> **YOUR GOAL**: The entries below are to be reproduced exactly, with their pictures omitted.

> **SUPPLIED DATA**:
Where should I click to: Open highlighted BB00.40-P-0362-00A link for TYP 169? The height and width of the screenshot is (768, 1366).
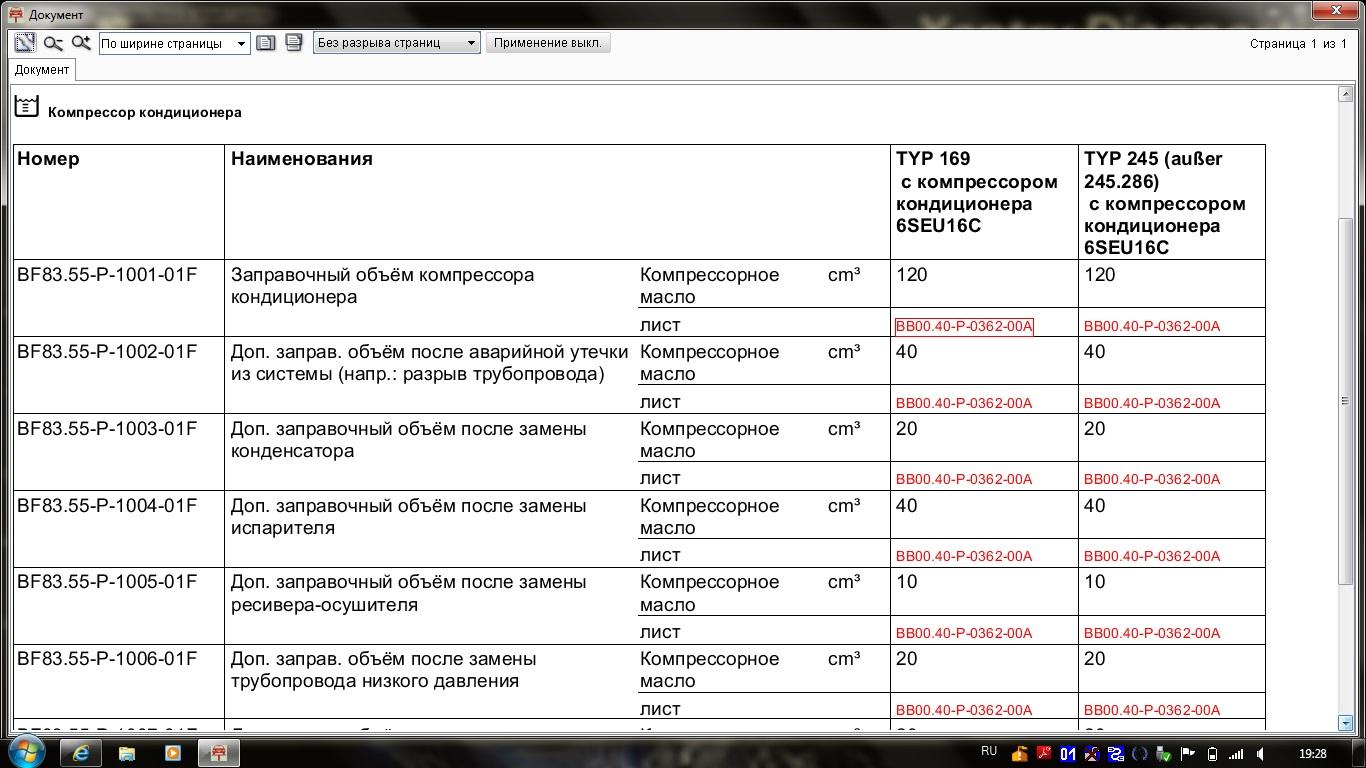point(964,326)
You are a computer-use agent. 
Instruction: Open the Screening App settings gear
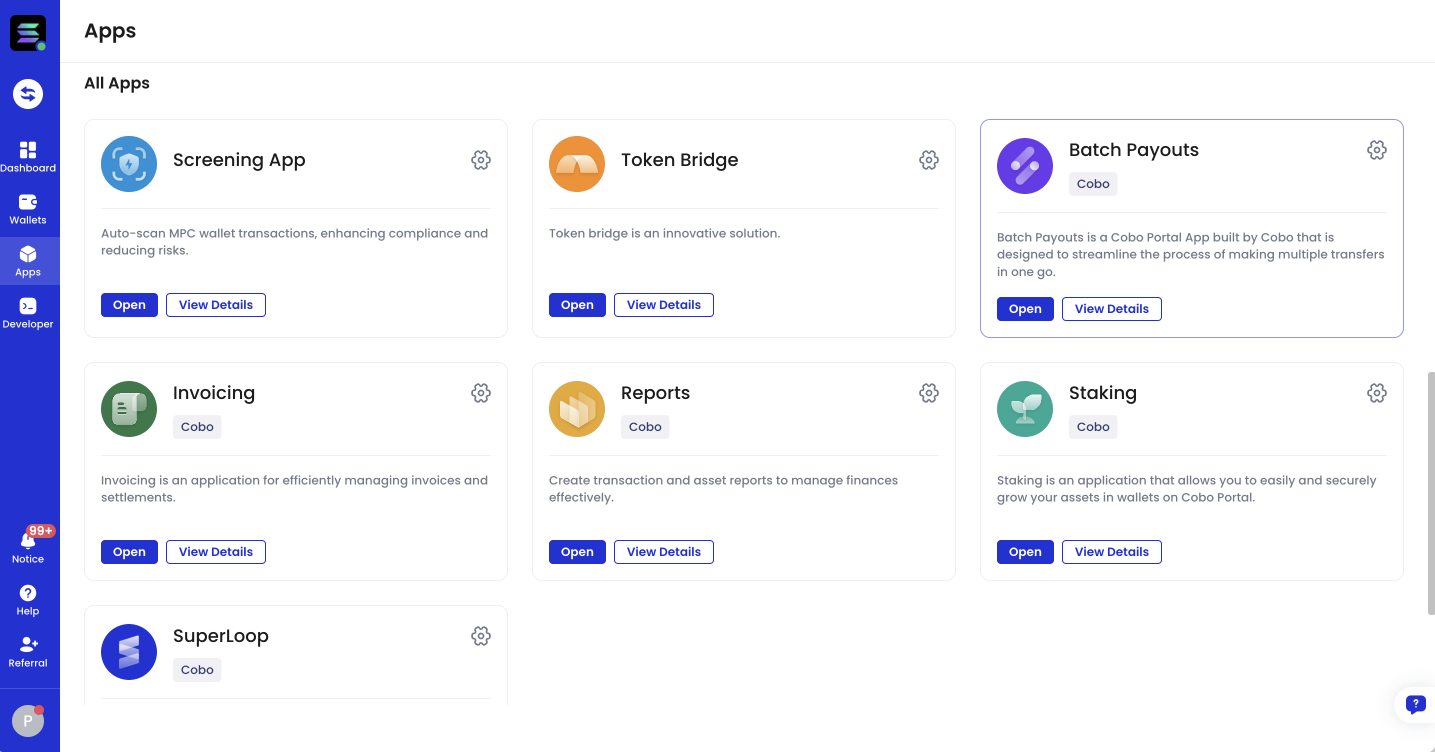pos(481,160)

> **ANSWER TO THIS EXERCISE**:
Where should I click to: Open highlighted BB00.40-P-0362-00A link for TYP 169? The height and width of the screenshot is (768, 1366).
point(964,326)
You are a computer-use agent. 
Instruction: Open the Screening App settings gear
pos(481,160)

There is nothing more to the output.